Changing/Adding SSL certificates to Proxmox

I decided to add custom CA-signed certificates to my Proxmox cluster, but the last time I did that, I managed to get my cluster all screwed up (I did what I wasn't supposed to do!)

In a nutshell, it is quite easy to actually update existing host SSL certificates. What you want to do is create a new file for your key and for your certificate in /etc/pve/local/ directory called pveproxy-ssl.key and pveproxy-ssl.pem, respectively.

You should immediately see those changes in GUI under Host -> System -> Certificates.

This action should also be doable through GUI by clicking on Upload Custom Certificate, but I prefer to do it in CLI. Repeat this for all of your hosts.

I created a certificate that covers all of my hosts, including all host domain names, all host IP addresses and an alias that covers all of them (configured in DNS).

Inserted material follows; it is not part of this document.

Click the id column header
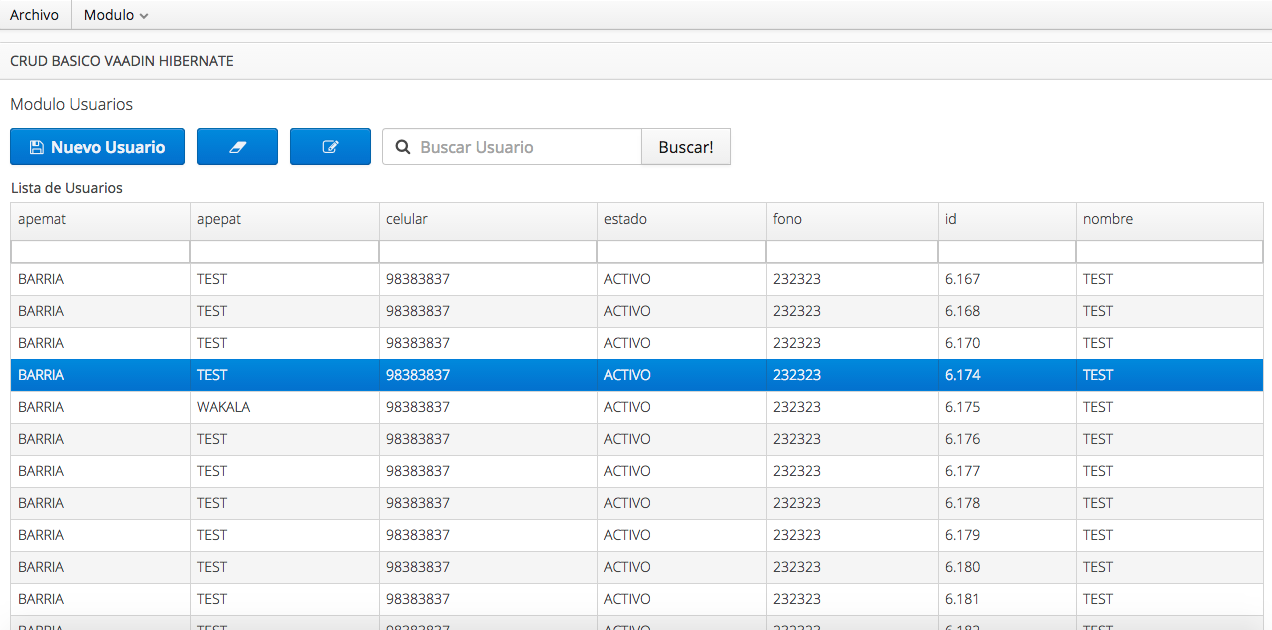 coord(1006,219)
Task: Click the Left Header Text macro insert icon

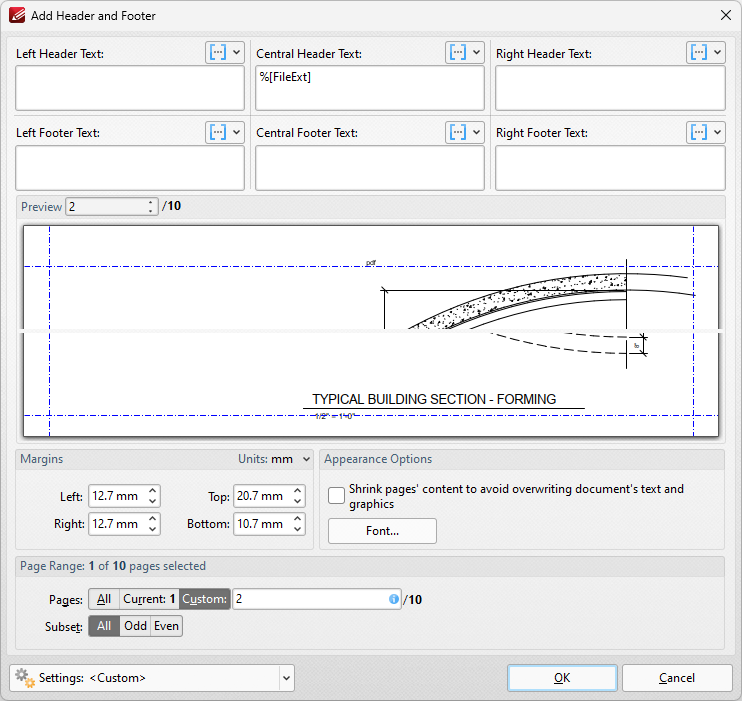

This allows me to use one certificate file and one key file and also makes it easy to configure my IdP to authenticate against to gain access to my Proxmox cluster.

If you run into an error saying something like Connection error 596: error:0A000086:SSL routines::certificate verify failed, that just means that you need to update certificate files and restart pvedaemon and pveproxy:

pvecm updatecerts -F && systemctl restart pvedaemon pveproxy

If anything goes wrong when doing this (problems in cluster communication), you should be able to recreate cluster communication certificates by running pvecm updatecerts --force command.

And that's it. If you are running your own CA, the only thing left is to trust your root certificate on your client machines and at this point, you should be able to access your Proxmox cluster without warning messages.